Un grognement me parvient de l’autre côté du couloir et je prends à peine le temps de jeter un coup d’œil derrière moi pour voir Kiara assise sur le sol, adossée au mur, avant de rejoindre la salle de bain. J’arrive à me lever, attraper un gant de toilette que j’humidifie avec de l’eau froide et le pose sur mon front avant de m’écrouler sur le sol.

— Adam ?

Je me redresse au son de sa voix plaintive et la vois s’approcher de moi à quatre pattes avec le même regard qu’une lionne prête à attaquer. La scène pourrait être excitante si elle n’avait pas le teint aussi pâle et l’air aussi faible. Parce que si elle ne s’approche pas en marchant sur ses pieds, c’est bien parce qu’elle n’en a plus la force.

— Tu m’en veux ? je lui demande tout en reculant un peu pour lui laisser de la place à côté des toilettes.

— Si tu ne m’avais pas offert ce collier, je pourrais croire que tu as essayé de me tuer ce soir.

Je l’attire contre moi, et sans résister une seule seconde, elle s’affale sur mes cuisses, la tête contre mon torse.

Nous avons à peine eu le temps de rentrer à l’appartement avant que je ne rende une partie de mon repas dans les toilettes. Puis Kiara s’y est mise aussi. Et nous n’avons pas arrêté jusqu’à ce que nos estomacs soient totalement vides. Je ne sais pas si ça vient du dîner ou d’un virus que nous avons attrapé, mais je le regrette amèrement. Je pourrais être au lit, blotti contre son corps complètement nu en ce moment.

— Ne t’arrête pas, marmonne Kiara les yeux fermés.

Elle attrape mon poignet et repose ma main sur sa tête. Avec un léger sourire, je recommence à lui caresser les cheveux, en passant mes doigts dedans, toujours au même rythme.

— Tu auras plein de choses à raconter pour notre premier rendez-vous, maintenant, elle dit avec un sourire ironique.

Je lui embrasse les cheveux, puis colle ma joue au mur froid.

— Ce n’était que l’entrainement, on en fera un autre.

Elle rit et attrape le gant pour le poser sur son front.

— Une chose est sûre, on ne va pas l’oublier.

Je gémis mais resserre mes bras autour d’elle.

— Je crois qu’on n’en parlera à personne.

— Personne, elle répète dans un soupir.

On devrait aller dans notre lit, mais je ne suis pas certain d’y arriver.

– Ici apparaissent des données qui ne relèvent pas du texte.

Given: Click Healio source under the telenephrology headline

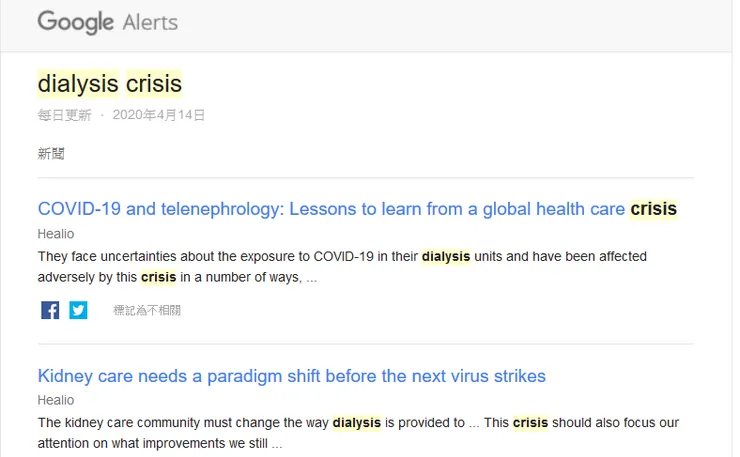Looking at the screenshot, I should click(x=55, y=234).
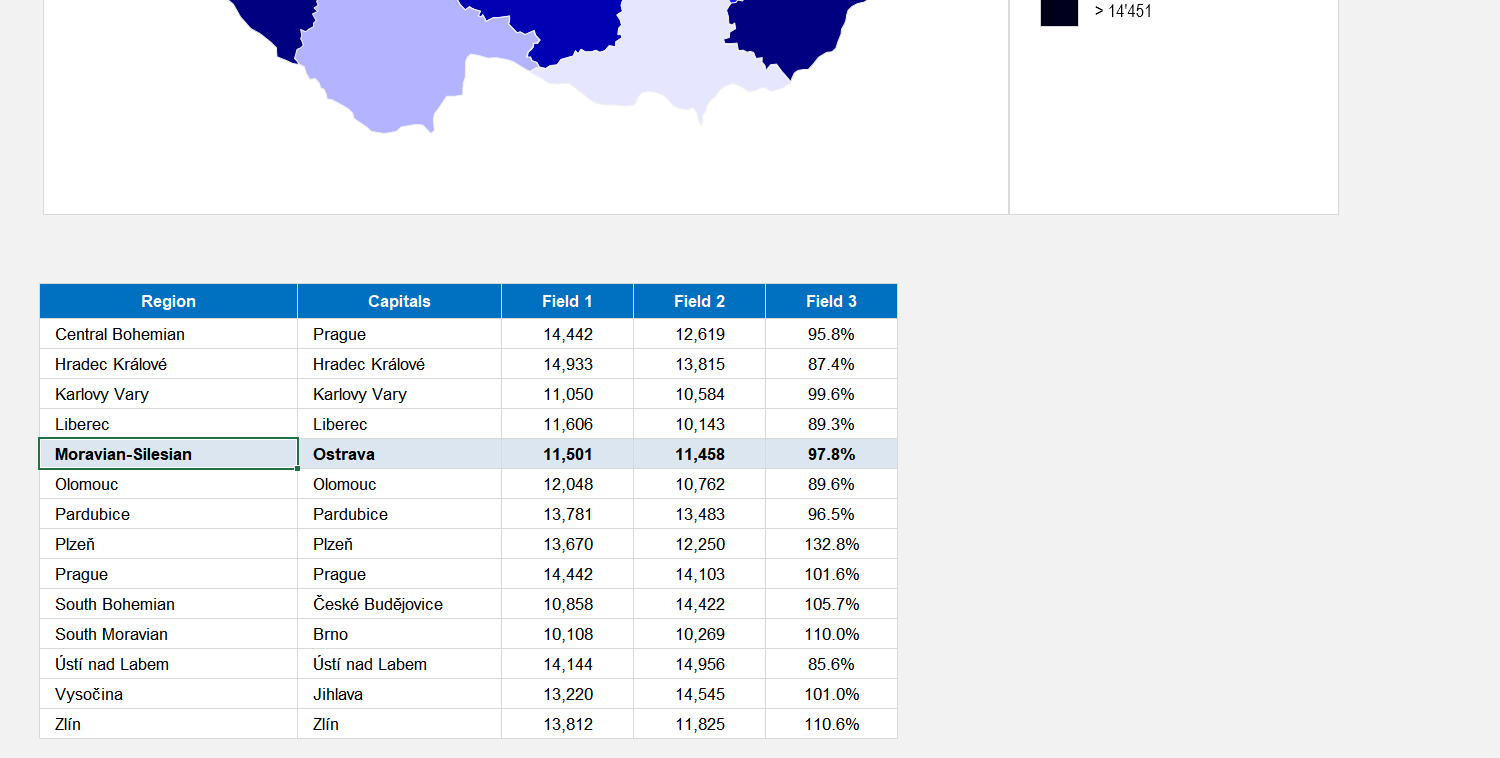The image size is (1500, 758).
Task: Click the 132.8% value for Plzeň
Action: point(830,543)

Tendant le bras, j’attrape deux serviettes et les plies pour qu’elles soient assez confortables avant de m’allonger sur le sol en posant ma tête dessus. Kiara suit le mouvement sans protester, laissant sa tête sur mon torse et remettant ma main dans ses cheveux. Elle est à moitié allongée sur moi, son corps chaud réchauffe le mien, et bien que ce ne soit pas du tout la fin que j’avais prévue pour cette soirée, je m’en sors plutôt bien. C’est le pire, le meilleur et surtout le dernier premier rendez-vous de ma vie.